Second, after leaving Hipkins little room to move in his ability to defend his past record, Luxon could highlight how Chippy's future pledges appear to have been written by a management consulting firm at best and a PR company at worst. It isn’t even clear Chippy wishes to defend his own Labour party core values which he could have done by implementing his Finance Minister’s unemployment benefit scheme and his former Revenue Minister’s tax cuts for low earners paid for by a wealth tax. Chippy has abandoned his party’s own principles in a personal quest for power. However, it has left him exposed. It undermines his own slogan, “In it for you”.

Third, highlight how under Hipkins' tenure as a Minister and PM the country has become more divided than ever. He's pitted vaxxers against anti-vaxxers, Maori against non-Maori, farmers against environmentalists, and motorists against each other on crowded city roads. Under Labour, wealth inequality has soared. Unlike even US Republican Presidents like Teddy Rooselvelt, Hipkins has not taken on monopoly power & competition issues with zeal. His idea of how to alleviate the cost-of-living is not to make the food industry more competitive, but instead to cut GST on food which increases supermarket profits and creates a fiscal hole.
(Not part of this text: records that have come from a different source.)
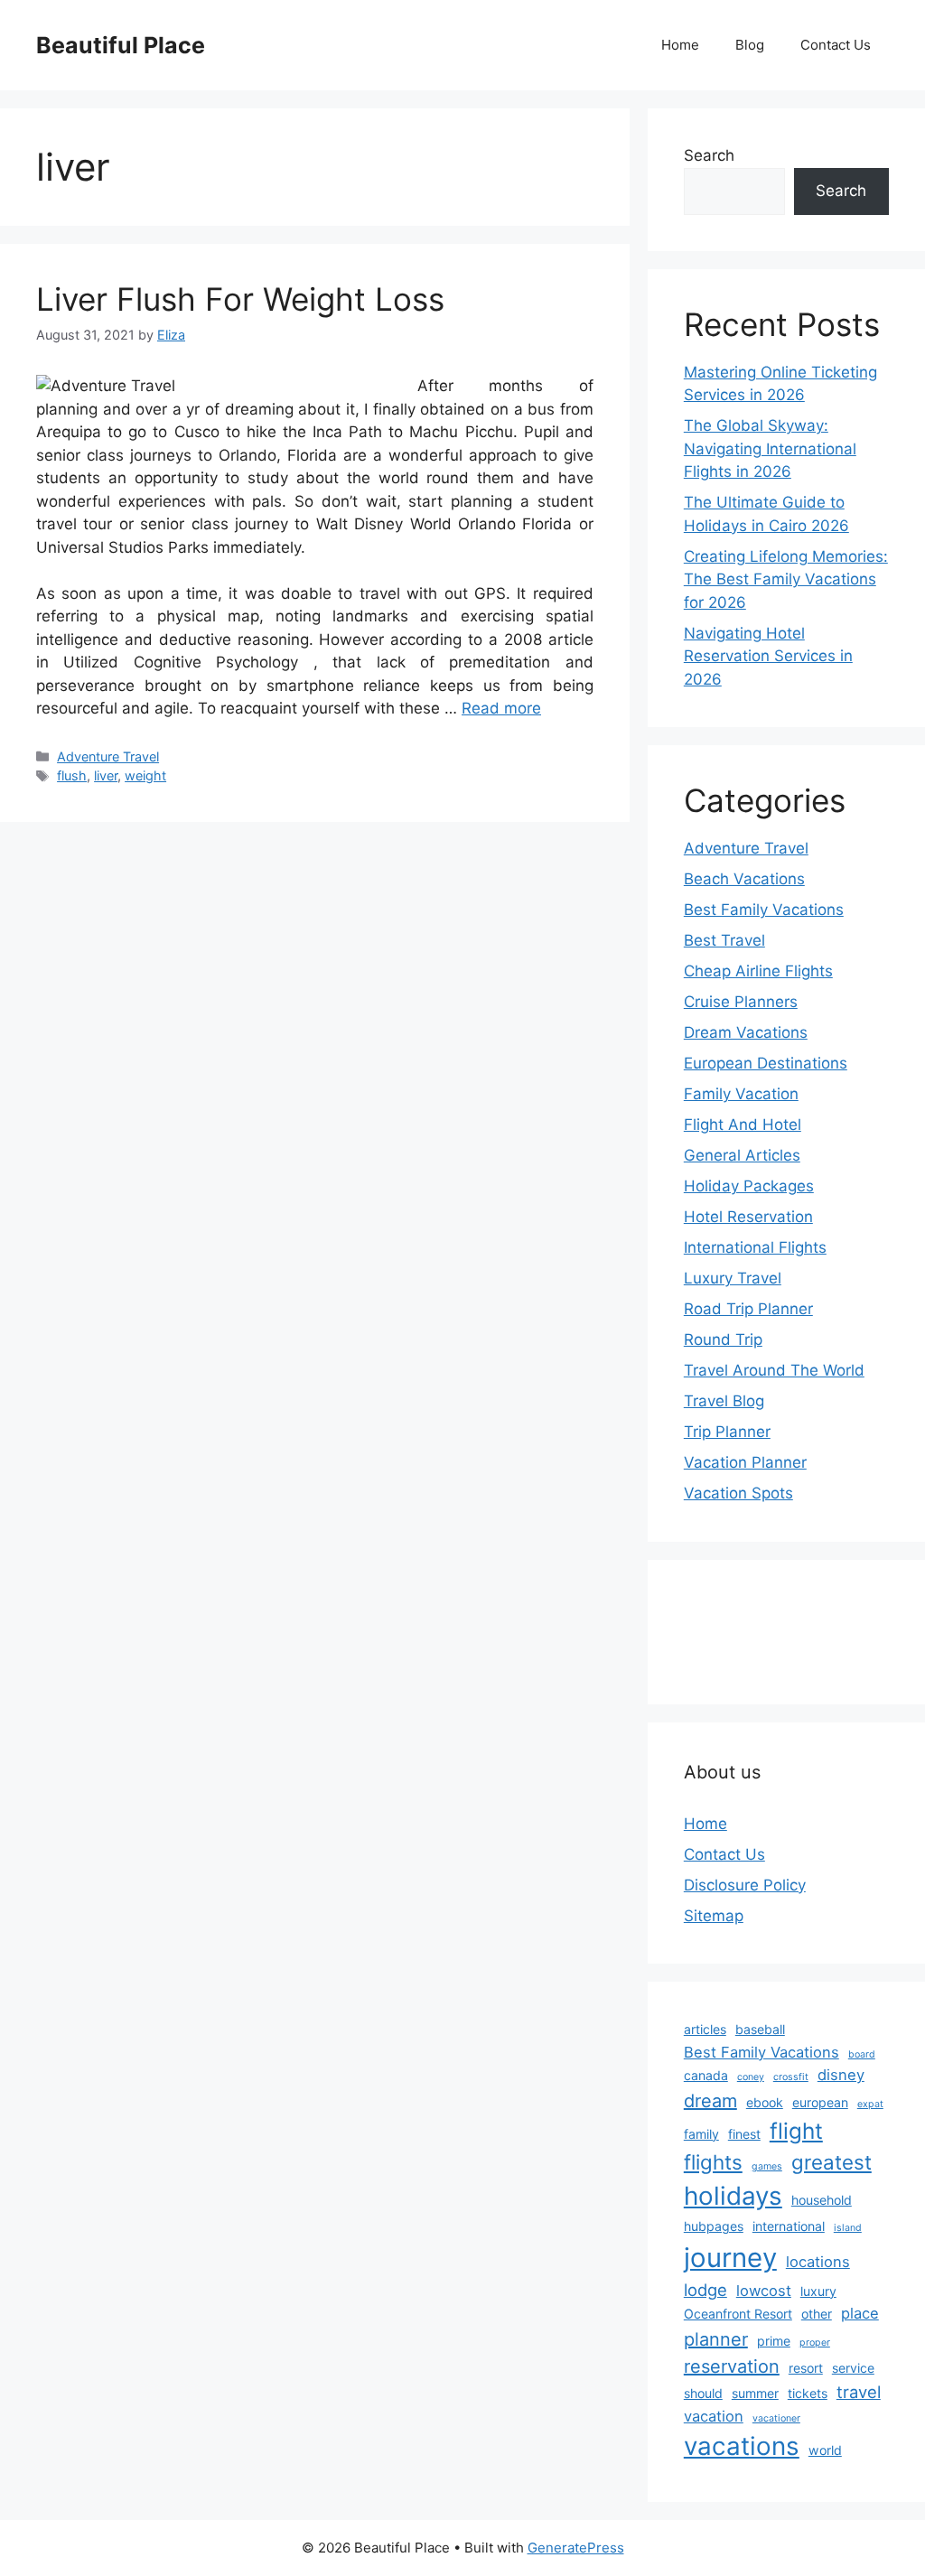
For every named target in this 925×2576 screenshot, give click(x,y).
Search (709, 155)
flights (713, 2162)
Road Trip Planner (748, 1309)
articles (705, 2029)
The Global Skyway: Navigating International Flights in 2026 (770, 448)
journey (730, 2257)
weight (145, 775)
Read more (501, 708)
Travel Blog (724, 1401)
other (816, 2313)
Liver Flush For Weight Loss (240, 299)
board (861, 2054)
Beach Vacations (744, 879)
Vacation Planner (745, 1462)
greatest (831, 2162)
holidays (733, 2195)
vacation (713, 2416)
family (701, 2134)
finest (744, 2134)
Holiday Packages (749, 1186)
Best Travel (724, 940)
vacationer (776, 2418)
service (853, 2367)
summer (755, 2393)
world (825, 2450)
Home (680, 44)
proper (814, 2342)
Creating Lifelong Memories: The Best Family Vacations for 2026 (786, 579)
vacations (741, 2446)
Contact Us (835, 44)
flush (72, 775)
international (788, 2226)
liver (105, 775)
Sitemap (713, 1916)
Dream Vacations (746, 1032)
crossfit (790, 2077)
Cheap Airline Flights (758, 971)
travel (858, 2392)
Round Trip (723, 1339)
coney (750, 2077)
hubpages (713, 2226)
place (860, 2313)
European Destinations (765, 1063)
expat (870, 2104)
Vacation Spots (738, 1493)
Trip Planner (727, 1432)
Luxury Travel (732, 1278)
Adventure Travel (108, 756)
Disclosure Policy (745, 1885)
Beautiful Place (120, 45)
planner (716, 2339)
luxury (818, 2291)
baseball (760, 2029)
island (848, 2228)
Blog (749, 44)
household (821, 2199)
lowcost (763, 2291)
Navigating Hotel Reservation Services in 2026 (768, 656)
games (767, 2166)
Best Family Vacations (764, 910)
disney (841, 2075)
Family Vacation (741, 1094)
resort (806, 2367)
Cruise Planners (741, 1002)
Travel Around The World (774, 1370)
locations (818, 2262)
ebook (764, 2102)
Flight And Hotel (742, 1124)
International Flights (755, 1247)
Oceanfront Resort (738, 2313)
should (703, 2393)
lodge (705, 2290)
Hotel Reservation (748, 1217)
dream (710, 2101)
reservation (732, 2366)
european (820, 2102)
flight (796, 2130)
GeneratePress (576, 2547)
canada (706, 2075)
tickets (807, 2393)
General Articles (742, 1155)
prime (773, 2340)
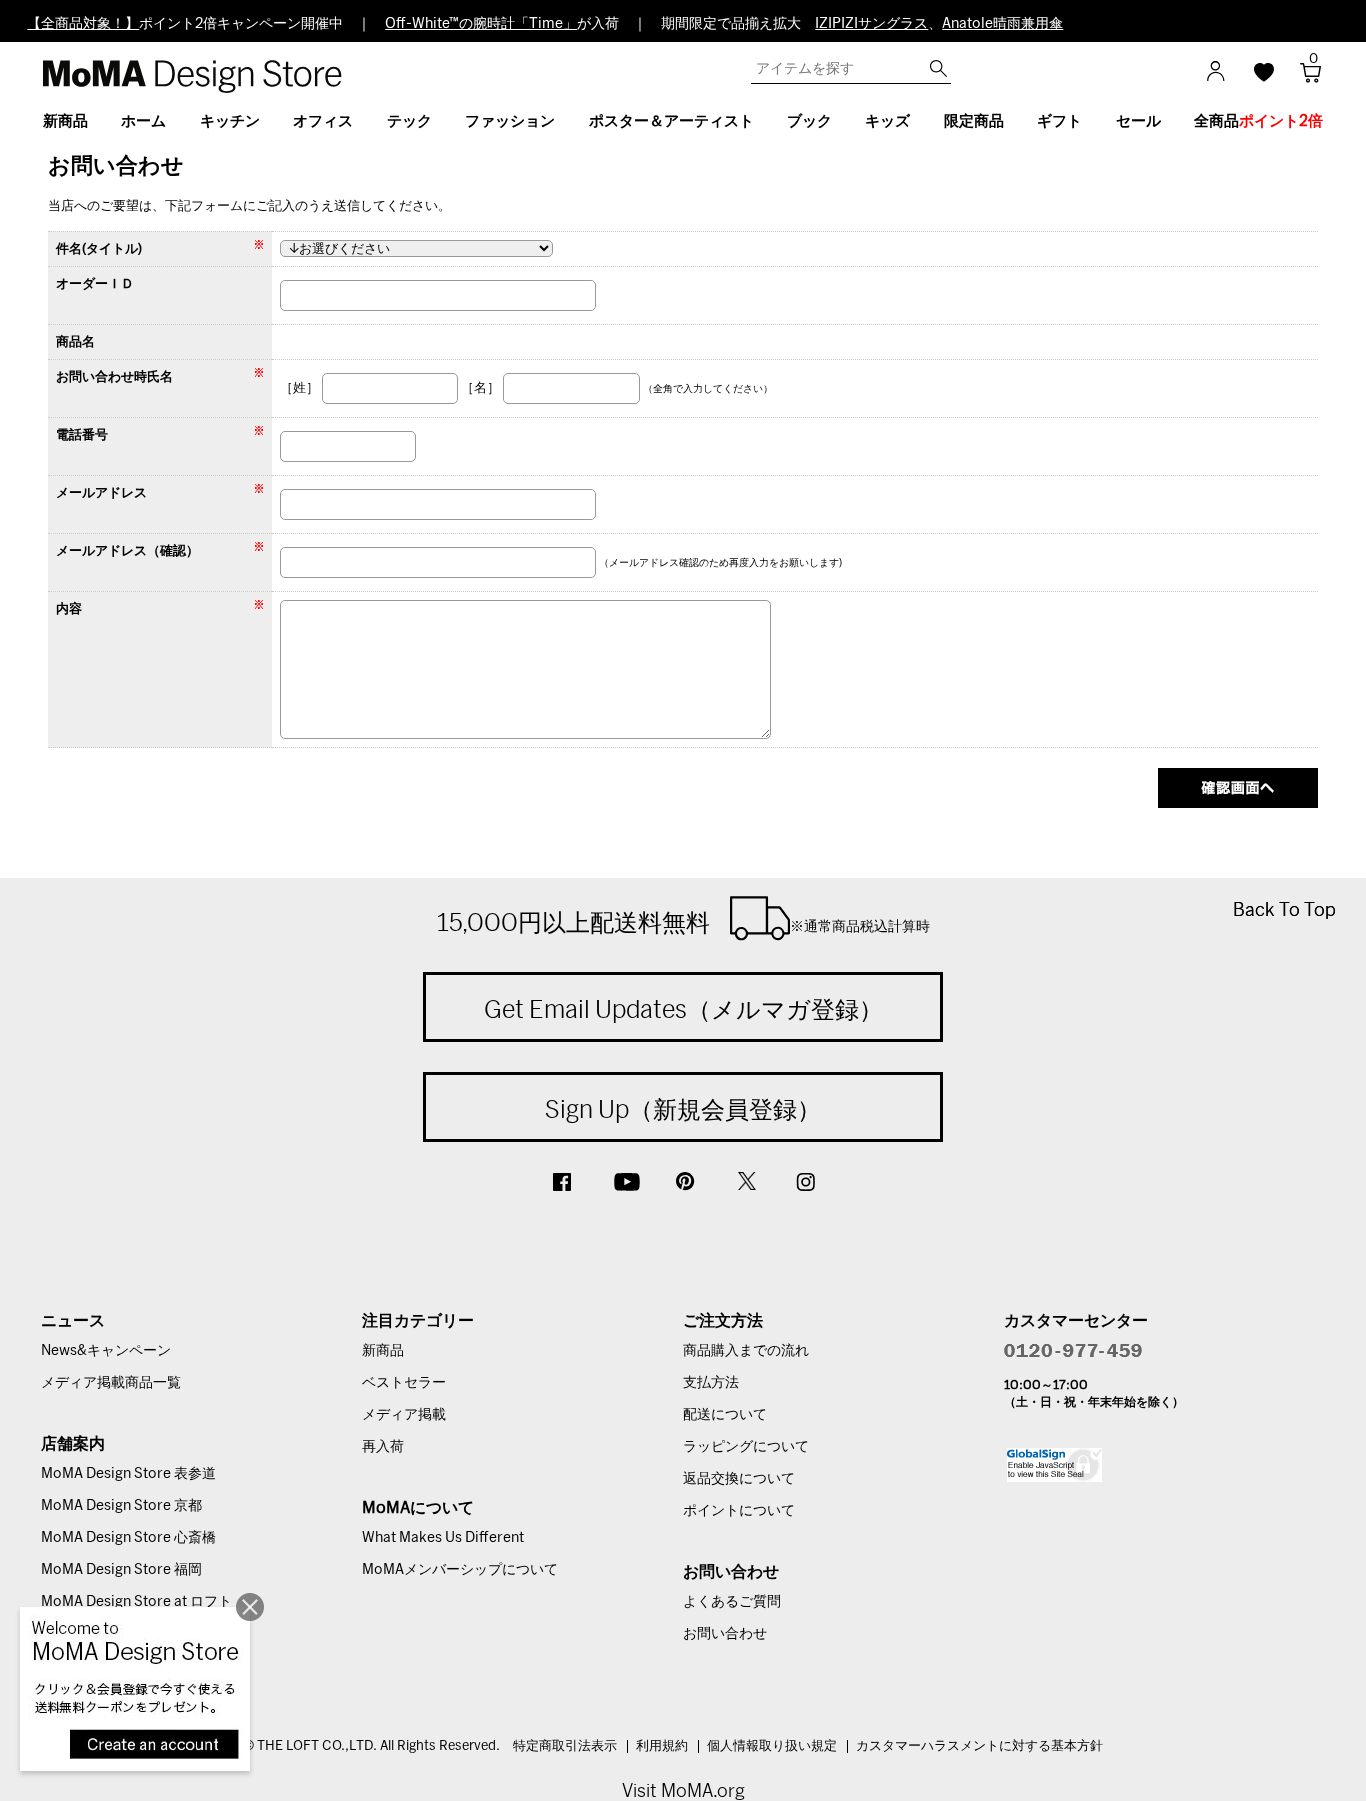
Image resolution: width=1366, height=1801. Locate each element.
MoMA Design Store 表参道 (128, 1474)
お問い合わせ (725, 1634)
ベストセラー (404, 1383)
Although the election looks lost for Labour, as a matter of who scores debating points, it looks to me like both sides have equally powerful ammunition

.Professor Robert MacCulloch holds the Matthew S. Abel Chair of Macroeconomics at Auckland University. He has previously worked at the Reserve Bank, Oxford University, and the London School of Economics. He runs the blog Down to Earth Kiwi - where this article was sourced.

2 comments:

DeeM said...

In light of the high levels of mistrust in our MSM, the other question is:-
How many people will bother to tune in to these debates when they will expect a typical one-sided adjudicator favouring the Left?

Not me, that's for sure.

Not that I'm happy with Luxon. I'm sure I know all his short-comings and he's far from meeting the criteria of a good PM.
But the other guy....well, say no more.
I won't be voting for either of them.

And anyway, it's about policies not personalities. Which is lucky for both of them because they haven't got one.

Anonymous said...

True Dee M. They might as well have neither as their policies are just more of the same. When they take on the banks, the supermarkets and revise the whole electoral system they might be worth voting for.
Like you I am voting for neither but I will vote.